» **TASK BRIEF**
Could you repeat the part of the listing that opens with the line containing "click on record" and closes with the line containing "What do you see at coordinates (2542, 916)", changing "record meter" to "volume meter" and leaving everything else as it is?

Data items:
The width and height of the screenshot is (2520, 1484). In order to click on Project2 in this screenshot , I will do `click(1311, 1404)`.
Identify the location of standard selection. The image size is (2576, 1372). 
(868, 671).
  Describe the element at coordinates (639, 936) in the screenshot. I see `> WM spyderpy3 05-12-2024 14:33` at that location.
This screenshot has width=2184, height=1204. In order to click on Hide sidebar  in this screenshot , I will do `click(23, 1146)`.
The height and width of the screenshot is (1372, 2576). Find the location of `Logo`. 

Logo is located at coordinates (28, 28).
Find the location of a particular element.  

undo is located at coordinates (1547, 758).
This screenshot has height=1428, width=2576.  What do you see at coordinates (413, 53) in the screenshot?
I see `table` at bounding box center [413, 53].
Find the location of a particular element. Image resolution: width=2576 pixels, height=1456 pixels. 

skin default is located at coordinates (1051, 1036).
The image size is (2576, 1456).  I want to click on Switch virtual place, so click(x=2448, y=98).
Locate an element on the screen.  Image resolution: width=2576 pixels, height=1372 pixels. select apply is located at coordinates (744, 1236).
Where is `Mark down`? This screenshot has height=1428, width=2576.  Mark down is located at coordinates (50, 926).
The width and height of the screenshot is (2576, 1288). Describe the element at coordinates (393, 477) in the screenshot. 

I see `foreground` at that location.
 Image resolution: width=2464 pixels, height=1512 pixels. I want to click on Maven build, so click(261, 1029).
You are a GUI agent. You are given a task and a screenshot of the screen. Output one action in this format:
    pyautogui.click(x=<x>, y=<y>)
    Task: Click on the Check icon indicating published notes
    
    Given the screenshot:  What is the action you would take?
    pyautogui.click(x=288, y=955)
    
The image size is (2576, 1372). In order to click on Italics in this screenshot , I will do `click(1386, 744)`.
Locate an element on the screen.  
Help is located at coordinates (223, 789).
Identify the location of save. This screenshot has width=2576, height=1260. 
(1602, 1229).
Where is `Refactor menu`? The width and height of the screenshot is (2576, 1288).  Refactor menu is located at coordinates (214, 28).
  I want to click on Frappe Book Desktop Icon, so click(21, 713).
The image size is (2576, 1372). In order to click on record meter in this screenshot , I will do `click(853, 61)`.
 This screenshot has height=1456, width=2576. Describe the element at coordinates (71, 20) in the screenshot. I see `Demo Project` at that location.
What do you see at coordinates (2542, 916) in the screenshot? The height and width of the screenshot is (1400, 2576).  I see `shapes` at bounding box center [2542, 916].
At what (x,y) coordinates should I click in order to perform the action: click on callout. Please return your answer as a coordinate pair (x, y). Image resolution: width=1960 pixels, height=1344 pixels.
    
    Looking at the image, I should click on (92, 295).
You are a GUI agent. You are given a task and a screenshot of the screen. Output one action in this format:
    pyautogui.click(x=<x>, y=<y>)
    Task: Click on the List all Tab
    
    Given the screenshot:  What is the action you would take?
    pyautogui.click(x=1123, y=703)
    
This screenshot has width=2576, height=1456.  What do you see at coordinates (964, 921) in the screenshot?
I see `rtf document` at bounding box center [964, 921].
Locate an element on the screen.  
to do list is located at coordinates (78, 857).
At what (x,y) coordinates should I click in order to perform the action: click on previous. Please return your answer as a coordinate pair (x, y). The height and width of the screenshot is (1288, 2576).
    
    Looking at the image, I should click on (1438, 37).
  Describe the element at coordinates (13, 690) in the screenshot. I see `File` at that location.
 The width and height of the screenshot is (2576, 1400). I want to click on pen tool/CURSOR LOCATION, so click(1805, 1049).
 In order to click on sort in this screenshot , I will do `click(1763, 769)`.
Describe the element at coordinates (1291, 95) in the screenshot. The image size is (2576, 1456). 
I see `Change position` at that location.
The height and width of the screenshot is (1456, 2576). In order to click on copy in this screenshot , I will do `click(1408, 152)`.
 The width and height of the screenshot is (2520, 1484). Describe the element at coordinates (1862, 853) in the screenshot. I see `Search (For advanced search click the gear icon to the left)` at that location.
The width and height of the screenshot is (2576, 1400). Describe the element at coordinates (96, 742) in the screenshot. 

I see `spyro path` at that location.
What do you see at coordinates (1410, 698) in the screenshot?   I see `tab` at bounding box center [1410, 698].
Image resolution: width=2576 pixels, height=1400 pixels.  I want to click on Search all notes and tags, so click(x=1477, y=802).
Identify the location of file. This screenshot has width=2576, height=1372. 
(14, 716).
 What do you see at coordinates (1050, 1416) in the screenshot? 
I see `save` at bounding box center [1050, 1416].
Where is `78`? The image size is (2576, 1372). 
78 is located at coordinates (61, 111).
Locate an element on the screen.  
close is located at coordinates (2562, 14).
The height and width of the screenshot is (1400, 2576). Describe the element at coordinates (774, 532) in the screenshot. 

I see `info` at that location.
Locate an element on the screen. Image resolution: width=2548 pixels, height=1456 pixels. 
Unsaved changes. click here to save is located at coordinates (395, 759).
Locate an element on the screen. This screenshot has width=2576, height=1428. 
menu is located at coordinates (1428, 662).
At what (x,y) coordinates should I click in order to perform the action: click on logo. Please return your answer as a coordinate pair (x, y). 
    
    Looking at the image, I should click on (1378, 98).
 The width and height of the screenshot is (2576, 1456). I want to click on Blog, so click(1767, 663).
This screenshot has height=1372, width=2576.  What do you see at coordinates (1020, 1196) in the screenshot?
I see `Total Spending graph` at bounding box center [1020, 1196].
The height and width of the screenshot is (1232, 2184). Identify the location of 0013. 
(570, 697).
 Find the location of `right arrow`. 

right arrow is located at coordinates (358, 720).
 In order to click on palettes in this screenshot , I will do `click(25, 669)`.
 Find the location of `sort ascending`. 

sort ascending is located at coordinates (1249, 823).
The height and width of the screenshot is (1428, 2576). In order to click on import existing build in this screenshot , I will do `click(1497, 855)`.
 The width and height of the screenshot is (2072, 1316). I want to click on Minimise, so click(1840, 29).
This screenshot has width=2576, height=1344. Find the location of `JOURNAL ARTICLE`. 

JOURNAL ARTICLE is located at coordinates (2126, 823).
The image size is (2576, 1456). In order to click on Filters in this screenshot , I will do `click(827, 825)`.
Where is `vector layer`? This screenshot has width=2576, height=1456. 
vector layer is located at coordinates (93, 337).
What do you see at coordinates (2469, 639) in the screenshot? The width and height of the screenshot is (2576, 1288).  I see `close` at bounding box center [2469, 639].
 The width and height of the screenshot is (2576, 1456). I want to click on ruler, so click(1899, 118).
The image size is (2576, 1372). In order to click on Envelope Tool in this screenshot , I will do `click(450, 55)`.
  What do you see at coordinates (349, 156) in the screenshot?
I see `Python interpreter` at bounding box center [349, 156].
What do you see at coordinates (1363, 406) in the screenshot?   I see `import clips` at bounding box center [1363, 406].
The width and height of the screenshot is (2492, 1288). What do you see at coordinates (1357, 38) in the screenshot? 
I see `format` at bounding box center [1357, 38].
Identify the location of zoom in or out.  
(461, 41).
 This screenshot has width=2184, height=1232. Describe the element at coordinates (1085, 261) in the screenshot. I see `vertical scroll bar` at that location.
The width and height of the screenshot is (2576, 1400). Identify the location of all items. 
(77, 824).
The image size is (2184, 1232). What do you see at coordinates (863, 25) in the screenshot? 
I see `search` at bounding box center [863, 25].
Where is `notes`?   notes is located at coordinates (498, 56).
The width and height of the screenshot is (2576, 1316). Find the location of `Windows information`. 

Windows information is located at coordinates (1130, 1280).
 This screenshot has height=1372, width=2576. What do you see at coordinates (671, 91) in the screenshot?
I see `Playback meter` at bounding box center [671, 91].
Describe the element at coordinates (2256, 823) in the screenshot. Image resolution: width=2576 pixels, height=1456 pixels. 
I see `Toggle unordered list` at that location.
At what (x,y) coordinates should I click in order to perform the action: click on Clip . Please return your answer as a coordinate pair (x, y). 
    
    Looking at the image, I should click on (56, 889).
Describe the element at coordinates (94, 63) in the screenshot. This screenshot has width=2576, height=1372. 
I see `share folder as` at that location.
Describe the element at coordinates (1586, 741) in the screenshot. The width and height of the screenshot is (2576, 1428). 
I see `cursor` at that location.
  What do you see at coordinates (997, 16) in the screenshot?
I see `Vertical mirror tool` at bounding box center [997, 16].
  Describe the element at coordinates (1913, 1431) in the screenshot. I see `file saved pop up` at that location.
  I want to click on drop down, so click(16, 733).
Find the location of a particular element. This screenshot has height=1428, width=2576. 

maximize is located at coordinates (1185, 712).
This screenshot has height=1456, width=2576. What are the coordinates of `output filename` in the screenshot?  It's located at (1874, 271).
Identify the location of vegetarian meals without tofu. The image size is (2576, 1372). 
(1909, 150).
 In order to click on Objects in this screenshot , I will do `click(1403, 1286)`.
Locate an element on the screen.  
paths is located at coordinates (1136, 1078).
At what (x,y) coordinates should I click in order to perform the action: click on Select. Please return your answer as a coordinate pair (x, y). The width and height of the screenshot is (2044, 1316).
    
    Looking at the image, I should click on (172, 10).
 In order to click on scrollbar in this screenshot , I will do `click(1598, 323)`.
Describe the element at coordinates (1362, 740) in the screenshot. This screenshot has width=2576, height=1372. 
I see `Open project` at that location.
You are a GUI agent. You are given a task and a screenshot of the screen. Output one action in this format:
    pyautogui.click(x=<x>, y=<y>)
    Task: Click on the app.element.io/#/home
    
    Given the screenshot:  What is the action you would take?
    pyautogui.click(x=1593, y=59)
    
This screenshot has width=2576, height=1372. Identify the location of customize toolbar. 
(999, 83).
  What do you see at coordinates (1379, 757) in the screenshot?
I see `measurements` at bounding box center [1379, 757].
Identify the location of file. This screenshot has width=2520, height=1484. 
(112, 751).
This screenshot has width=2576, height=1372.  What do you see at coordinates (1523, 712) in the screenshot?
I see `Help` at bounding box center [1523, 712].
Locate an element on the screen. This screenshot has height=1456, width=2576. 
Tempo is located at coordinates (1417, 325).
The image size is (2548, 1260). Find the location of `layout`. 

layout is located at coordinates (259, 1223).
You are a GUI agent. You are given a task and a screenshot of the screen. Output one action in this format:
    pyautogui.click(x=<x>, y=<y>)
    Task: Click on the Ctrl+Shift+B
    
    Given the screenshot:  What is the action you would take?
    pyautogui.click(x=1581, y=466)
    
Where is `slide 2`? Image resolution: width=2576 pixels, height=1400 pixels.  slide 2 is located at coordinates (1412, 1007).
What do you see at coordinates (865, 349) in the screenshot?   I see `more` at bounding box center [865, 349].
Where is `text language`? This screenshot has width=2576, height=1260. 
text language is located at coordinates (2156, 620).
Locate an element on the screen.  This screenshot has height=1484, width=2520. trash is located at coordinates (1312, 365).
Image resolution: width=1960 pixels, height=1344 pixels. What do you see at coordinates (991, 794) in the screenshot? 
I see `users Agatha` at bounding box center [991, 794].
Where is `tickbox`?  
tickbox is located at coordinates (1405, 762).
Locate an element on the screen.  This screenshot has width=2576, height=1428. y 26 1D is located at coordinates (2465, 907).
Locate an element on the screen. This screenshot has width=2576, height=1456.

» **FULL OUTPUT**
The image size is (2576, 1372). In order to click on volume meter in this screenshot , I will do `click(853, 61)`.
 This screenshot has height=1456, width=2576. Describe the element at coordinates (71, 20) in the screenshot. I see `Demo Project` at that location.
What do you see at coordinates (2542, 916) in the screenshot? The height and width of the screenshot is (1400, 2576).  I see `shapes` at bounding box center [2542, 916].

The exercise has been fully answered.